■ **SET EXERCISE**: Rewrite the records starting at the line containing "Click the red" and ending at the line containing "will [10, 57].", requests included, and increase every coordinate in the answers by 21. Give only those lines.
>> begin DATASET ENTRIES
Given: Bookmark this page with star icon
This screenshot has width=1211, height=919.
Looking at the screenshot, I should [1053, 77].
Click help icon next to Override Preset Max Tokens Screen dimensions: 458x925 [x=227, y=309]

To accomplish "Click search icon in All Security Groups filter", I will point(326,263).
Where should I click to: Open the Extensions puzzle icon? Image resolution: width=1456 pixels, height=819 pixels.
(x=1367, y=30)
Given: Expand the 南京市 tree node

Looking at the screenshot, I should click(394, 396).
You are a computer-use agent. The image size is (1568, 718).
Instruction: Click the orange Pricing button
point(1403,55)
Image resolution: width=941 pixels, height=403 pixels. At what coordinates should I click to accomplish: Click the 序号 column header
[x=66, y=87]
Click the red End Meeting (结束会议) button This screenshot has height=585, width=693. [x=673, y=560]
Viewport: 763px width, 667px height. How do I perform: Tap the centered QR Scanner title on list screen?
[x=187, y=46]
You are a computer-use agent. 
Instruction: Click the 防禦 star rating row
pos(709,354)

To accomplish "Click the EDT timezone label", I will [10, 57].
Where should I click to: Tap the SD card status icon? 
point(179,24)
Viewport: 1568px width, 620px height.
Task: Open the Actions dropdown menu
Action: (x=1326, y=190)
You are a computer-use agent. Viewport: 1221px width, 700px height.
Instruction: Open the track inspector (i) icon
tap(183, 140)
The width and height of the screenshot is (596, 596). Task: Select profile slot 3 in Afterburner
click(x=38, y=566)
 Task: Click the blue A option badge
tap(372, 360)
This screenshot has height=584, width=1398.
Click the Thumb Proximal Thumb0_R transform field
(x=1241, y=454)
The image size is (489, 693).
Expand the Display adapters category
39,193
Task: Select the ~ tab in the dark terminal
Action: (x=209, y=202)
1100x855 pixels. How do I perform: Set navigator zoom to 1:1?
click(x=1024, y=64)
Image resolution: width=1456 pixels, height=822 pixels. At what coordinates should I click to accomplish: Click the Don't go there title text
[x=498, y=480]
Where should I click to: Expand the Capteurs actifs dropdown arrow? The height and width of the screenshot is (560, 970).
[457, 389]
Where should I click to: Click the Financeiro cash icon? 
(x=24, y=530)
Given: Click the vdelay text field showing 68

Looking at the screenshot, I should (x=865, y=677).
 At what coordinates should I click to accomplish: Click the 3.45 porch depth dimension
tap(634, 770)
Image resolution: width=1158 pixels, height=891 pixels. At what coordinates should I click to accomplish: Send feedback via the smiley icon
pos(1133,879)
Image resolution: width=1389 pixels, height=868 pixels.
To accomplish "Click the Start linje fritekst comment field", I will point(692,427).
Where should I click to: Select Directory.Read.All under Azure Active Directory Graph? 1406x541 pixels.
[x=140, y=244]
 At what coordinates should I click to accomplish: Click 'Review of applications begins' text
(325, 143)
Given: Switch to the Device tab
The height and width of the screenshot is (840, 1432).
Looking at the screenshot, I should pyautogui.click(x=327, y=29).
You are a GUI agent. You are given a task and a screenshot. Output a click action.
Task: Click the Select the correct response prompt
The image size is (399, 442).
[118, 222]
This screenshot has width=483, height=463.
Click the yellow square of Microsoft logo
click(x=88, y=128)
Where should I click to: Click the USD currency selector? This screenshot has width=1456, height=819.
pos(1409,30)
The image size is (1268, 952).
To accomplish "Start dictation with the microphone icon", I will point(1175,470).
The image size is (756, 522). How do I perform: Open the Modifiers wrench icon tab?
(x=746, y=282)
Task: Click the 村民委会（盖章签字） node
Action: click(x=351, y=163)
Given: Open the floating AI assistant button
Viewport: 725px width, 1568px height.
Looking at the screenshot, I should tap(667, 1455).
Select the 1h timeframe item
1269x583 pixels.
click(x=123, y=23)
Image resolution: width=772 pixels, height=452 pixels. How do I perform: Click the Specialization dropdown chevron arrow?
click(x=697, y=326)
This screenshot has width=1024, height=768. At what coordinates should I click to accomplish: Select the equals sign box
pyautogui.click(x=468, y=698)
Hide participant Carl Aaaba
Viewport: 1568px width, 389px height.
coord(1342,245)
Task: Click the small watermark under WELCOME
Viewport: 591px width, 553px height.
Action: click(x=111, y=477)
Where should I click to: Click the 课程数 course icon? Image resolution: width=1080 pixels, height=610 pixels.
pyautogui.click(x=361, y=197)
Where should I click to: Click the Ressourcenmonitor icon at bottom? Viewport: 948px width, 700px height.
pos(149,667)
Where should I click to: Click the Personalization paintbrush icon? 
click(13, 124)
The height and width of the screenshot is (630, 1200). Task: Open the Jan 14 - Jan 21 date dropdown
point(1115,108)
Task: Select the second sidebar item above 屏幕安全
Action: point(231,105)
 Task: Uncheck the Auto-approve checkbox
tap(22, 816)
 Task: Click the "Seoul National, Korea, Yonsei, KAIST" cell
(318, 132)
>> end DATASET ENTRIES
■ **EXERCISE RESULT**:
Click the red End Meeting (结束会议) button This screenshot has height=585, width=693. [x=694, y=581]
Viewport: 763px width, 667px height. How do I perform: Tap the centered QR Scanner title on list screen?
[x=208, y=67]
You are a computer-use agent. 
Instruction: Click the 防禦 star rating row
pos(730,375)

To accomplish "Click the EDT timezone label", I will [31, 78].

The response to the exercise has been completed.